La première chose que vous risquez de vous dire en feuilletant les premières pages de Decorum, c’est que cet album n’est pas pour vous. Un space opera cosmique parfois abscons, qui saute d’un style graphique à l’autre sans jamais se justifier, entrecoupé d’annexes au design austère… Pas très accueillant. Voire carrément hermétique. Ce serait pourtant dommage de renoncer à une telle proposition de voyage total, sur la seule foi d’un carton d’invitation peut-être maladroitement rédigé.

Car elle rivalise d’austérité au premier abord, cette nouvelle création du prodige Jonathan Hickman. Le scénariste du moment, dont on adore les runs sur les X-Men ou les Fantastic Four, est un savant fou mégalo qui conçoit ses univers jusque dans leurs moindres détails de manière obsessionnelle. Un bâtisseur de mondes qui a un peu pris l’habitude de livrer ces derniers en kit, à remonter soi-même, entrelardant chaque séquence d’annotations techniques aussi palpitantes à parcourir qu’une notice de meuble Ikea. L’homme vient du web design et fait parfois l’erreur de croire que le cadre prime sur les histoires et celle de confondre ses lecteurs avec des développeurs en attente de specs. C’était la force en même temps que la limite de sa première BD, Pax Romana, uchronie SF aussi stimulante qu’exténuante.

decorum4Il ouvre ici son récit sur les tribulations cryptiques d’un clergé de l’espace, apparemment confronté à des hérétiques. On dit apparemment car on n’a rien compris, si ce n’est que tout le monde – missionnaires, archiprêtres et religieuses renégates – s’y accorde sur l’importance d’un œuf…

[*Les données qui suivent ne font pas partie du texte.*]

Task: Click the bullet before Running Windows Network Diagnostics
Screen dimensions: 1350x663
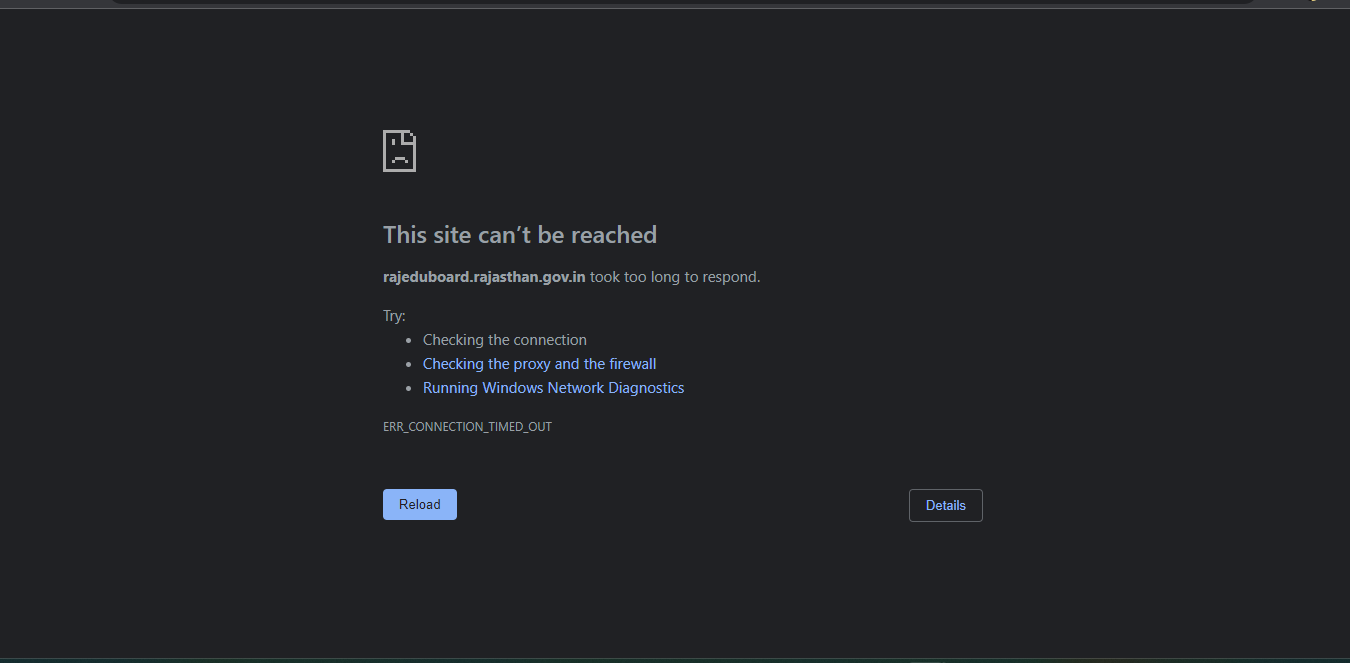Action: tap(409, 389)

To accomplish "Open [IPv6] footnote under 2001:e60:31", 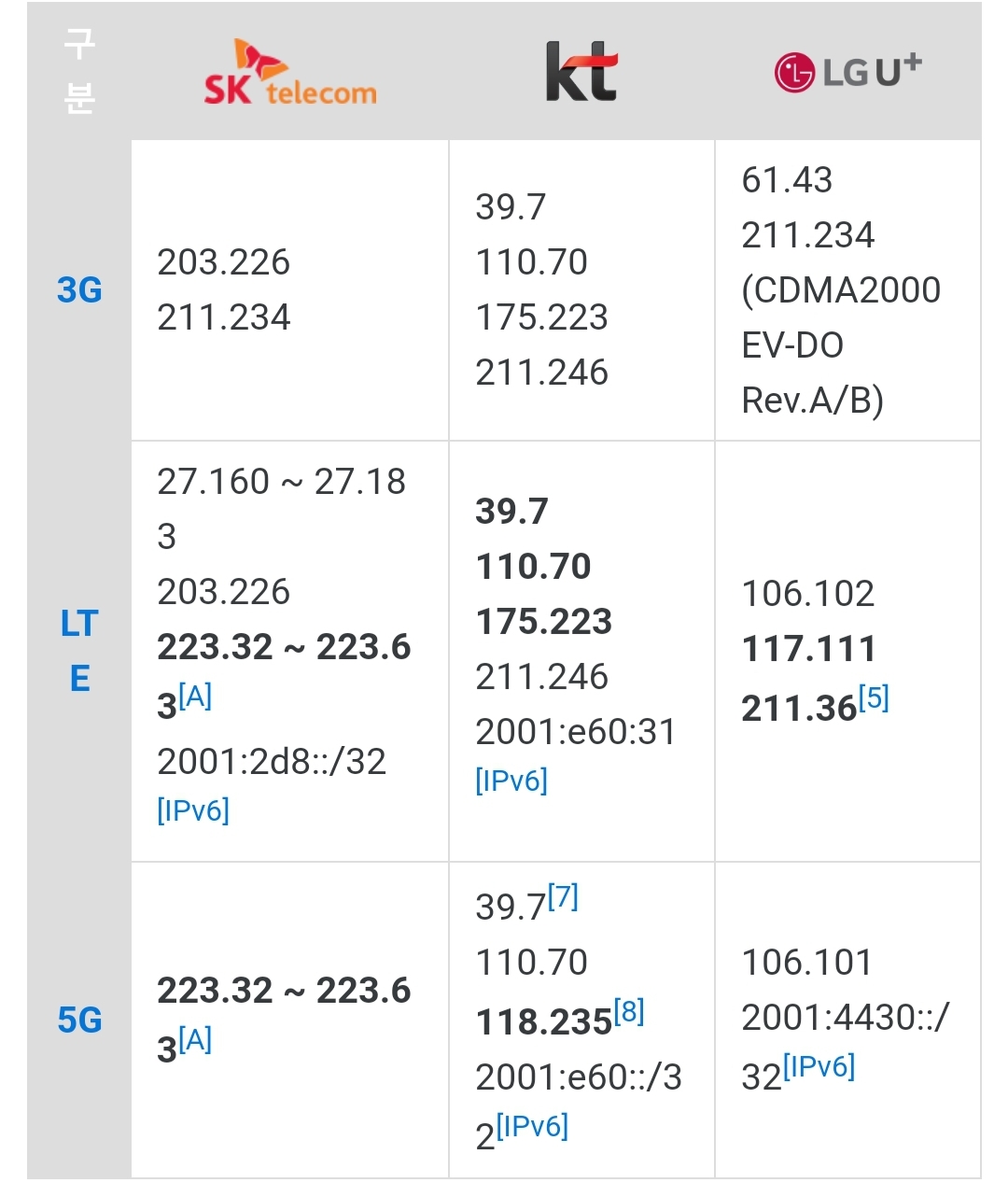I will (x=511, y=780).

Visuellement, c’est époustouflant, parcouru de visions renversantes. Le dessinateur Mike Huddleston, dont on se souvient des audaces graphiques sur Butcher Baker ou Homeland Directive, sort le grand jeu. Mais Hickman, lui, se complait dans un pudding ésotérico-politique sous forte influence jodorowskienne peuplé de figures désincarnées. Ce n’est clairement pas ce qu’on préfère dans Decorum.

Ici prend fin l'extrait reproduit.